───── Material for the task

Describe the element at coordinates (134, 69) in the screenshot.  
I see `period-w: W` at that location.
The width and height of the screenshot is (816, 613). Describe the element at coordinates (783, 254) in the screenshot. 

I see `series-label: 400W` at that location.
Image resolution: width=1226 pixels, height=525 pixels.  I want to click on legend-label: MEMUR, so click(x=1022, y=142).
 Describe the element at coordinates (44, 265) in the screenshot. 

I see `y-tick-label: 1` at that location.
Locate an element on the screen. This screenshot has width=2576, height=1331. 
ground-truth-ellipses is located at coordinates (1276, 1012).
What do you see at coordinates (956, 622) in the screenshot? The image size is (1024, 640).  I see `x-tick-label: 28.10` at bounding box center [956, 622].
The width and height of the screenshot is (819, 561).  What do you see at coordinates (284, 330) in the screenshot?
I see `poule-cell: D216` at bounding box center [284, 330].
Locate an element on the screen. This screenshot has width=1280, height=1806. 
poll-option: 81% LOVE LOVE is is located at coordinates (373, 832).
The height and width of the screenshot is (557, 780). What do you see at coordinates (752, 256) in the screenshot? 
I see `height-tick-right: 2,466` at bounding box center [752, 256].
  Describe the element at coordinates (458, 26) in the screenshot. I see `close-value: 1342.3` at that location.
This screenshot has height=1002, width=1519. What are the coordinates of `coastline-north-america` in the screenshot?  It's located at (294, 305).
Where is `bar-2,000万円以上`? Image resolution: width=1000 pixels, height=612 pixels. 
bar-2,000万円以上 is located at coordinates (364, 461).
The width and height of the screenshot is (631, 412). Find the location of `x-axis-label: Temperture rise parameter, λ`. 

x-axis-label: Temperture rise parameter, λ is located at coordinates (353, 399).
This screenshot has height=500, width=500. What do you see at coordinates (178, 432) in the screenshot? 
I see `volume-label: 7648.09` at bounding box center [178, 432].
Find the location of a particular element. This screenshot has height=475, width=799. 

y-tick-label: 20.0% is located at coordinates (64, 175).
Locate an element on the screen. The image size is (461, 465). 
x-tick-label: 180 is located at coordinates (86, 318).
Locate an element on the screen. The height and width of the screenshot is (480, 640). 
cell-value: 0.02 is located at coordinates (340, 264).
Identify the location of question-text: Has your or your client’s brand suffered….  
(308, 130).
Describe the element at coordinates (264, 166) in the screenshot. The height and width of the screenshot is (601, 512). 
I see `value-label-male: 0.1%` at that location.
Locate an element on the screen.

──────────

Rewrite every line of the entries above as a Markdown table with the columns Row and Entry Line. Number the rows in order and leave out blank lines.

| Row | Entry Line |
|---|---|
| 1 | Describe the element at coordinates (134, 69) in the screenshot.   |
| 2 | I see `period-w: W` at that location. |
| 3 | The width and height of the screenshot is (816, 613). Describe the element at coordinates (783, 254) in the screenshot.  |
| 4 | I see `series-label: 400W` at that location. |
| 5 | Image resolution: width=1226 pixels, height=525 pixels.  I want to click on legend-label: MEMUR, so click(x=1022, y=142). |
| 6 |  Describe the element at coordinates (44, 265) in the screenshot.  |
| 7 | I see `y-tick-label: 1` at that location. |
| 8 | Locate an element on the screen. This screenshot has width=2576, height=1331.  |
| 9 | ground-truth-ellipses is located at coordinates (1276, 1012). |
| 10 | What do you see at coordinates (956, 622) in the screenshot? The image size is (1024, 640).  I see `x-tick-label: 28.10` at bounding box center [956, 622]. |
| 11 | The width and height of the screenshot is (819, 561).  What do you see at coordinates (284, 330) in the screenshot? |
| 12 | I see `poule-cell: D216` at bounding box center [284, 330]. |
| 13 | Locate an element on the screen. This screenshot has width=1280, height=1806.  |
| 14 | poll-option: 81% LOVE LOVE is is located at coordinates (373, 832). |
| 15 | The height and width of the screenshot is (557, 780). What do you see at coordinates (752, 256) in the screenshot?  |
| 16 | I see `height-tick-right: 2,466` at bounding box center [752, 256]. |
| 17 |   Describe the element at coordinates (458, 26) in the screenshot. I see `close-value: 1342.3` at that location. |
| 18 | This screenshot has height=1002, width=1519. What are the coordinates of `coastline-north-america` in the screenshot?  It's located at (294, 305). |
| 19 | Where is `bar-2,000万円以上`? Image resolution: width=1000 pixels, height=612 pixels.  |
| 20 | bar-2,000万円以上 is located at coordinates (364, 461). |
| 21 | The width and height of the screenshot is (631, 412). Find the location of `x-axis-label: Temperture rise parameter, λ`.  |
| 22 | x-axis-label: Temperture rise parameter, λ is located at coordinates (353, 399). |
| 23 | This screenshot has height=500, width=500. What do you see at coordinates (178, 432) in the screenshot?  |
| 24 | I see `volume-label: 7648.09` at bounding box center [178, 432]. |
| 25 | Find the location of a particular element. This screenshot has height=475, width=799.  |
| 26 | y-tick-label: 20.0% is located at coordinates (64, 175). |
| 27 | Locate an element on the screen. The image size is (461, 465).  |
| 28 | x-tick-label: 180 is located at coordinates (86, 318). |
| 29 | Locate an element on the screen. The height and width of the screenshot is (480, 640).  |
| 30 | cell-value: 0.02 is located at coordinates (340, 264). |
| 31 | Identify the location of question-text: Has your or your client’s brand suffered….   |
| 32 | (308, 130). |
| 33 | Describe the element at coordinates (264, 166) in the screenshot. The height and width of the screenshot is (601, 512).  |
| 34 | I see `value-label-male: 0.1%` at that location. |
| 35 | Locate an element on the screen. |